What 2 Billion Sensor Readings Taught Us About Data Quality

We crossed two billion processed sensor readings sometime in early 2025. We didn't make a big announcement about it — it's a number, not an achievement — but it did give us a reason to look back at what the data actually looks like across 340+ facilities and more than a dozen industries.

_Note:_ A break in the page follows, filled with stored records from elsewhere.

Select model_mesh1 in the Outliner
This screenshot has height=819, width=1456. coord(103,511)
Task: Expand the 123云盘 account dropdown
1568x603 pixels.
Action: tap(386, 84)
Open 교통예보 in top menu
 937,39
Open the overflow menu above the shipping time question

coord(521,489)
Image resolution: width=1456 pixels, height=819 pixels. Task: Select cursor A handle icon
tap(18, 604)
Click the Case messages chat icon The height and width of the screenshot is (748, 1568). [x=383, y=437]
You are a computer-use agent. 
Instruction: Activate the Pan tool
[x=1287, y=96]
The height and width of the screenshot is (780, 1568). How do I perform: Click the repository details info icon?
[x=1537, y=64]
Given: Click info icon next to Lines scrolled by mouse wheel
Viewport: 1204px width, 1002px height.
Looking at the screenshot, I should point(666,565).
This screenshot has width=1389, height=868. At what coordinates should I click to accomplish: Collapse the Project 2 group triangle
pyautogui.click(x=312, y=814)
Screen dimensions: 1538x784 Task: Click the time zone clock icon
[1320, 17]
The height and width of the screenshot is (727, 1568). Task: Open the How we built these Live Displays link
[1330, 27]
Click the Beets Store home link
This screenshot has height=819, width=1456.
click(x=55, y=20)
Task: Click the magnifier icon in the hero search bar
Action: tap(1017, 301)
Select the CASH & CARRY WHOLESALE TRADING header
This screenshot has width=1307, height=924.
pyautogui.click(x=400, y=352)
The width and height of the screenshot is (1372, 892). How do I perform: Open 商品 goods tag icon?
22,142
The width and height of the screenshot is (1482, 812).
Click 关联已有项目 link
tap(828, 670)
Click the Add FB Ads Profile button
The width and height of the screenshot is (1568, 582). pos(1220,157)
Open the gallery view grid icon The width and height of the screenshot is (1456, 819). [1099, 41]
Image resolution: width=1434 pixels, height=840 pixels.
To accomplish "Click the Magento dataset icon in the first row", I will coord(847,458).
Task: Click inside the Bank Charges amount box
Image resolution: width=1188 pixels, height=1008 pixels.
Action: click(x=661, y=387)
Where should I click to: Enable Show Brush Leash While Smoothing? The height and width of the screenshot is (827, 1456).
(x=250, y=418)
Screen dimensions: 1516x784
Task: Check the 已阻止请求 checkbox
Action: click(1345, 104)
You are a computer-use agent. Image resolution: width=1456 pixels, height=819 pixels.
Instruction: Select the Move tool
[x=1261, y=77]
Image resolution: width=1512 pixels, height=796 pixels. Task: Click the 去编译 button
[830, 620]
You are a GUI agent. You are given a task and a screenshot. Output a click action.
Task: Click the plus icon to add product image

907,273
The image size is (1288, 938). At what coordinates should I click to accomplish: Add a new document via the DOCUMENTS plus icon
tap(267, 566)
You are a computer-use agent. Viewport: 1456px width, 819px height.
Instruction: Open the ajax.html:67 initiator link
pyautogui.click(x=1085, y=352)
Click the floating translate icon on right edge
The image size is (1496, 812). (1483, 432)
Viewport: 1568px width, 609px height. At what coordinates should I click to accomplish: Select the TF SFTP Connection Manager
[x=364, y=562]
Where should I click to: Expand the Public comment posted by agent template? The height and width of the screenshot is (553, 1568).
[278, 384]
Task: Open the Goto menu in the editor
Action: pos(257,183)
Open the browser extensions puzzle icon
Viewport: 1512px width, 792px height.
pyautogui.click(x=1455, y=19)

The headline finding is not surprising but bears repeating: data quality problems are universal, and most facilities have no systematic way of detecting them. They manifest as wrong readings, missed readings, drift, stuck values, and scaling errors. They erode confidence in monitoring systems. They generate false alerts and missed faults. And they're almost always solvable once you know what to look for.

The Stuck Value Problem

The most common data quality defect we see across all sensor types is stuck values: a sensor that transmits the same reading for an extended period, not because the measured parameter is actually constant, but because the sensor has failed partially. The transmitter electronics are still functioning — it's sending packets, the packets arrive — but the measurement element (thermocouple, pressure membrane, MEMS gyroscope) has failed or disconnected.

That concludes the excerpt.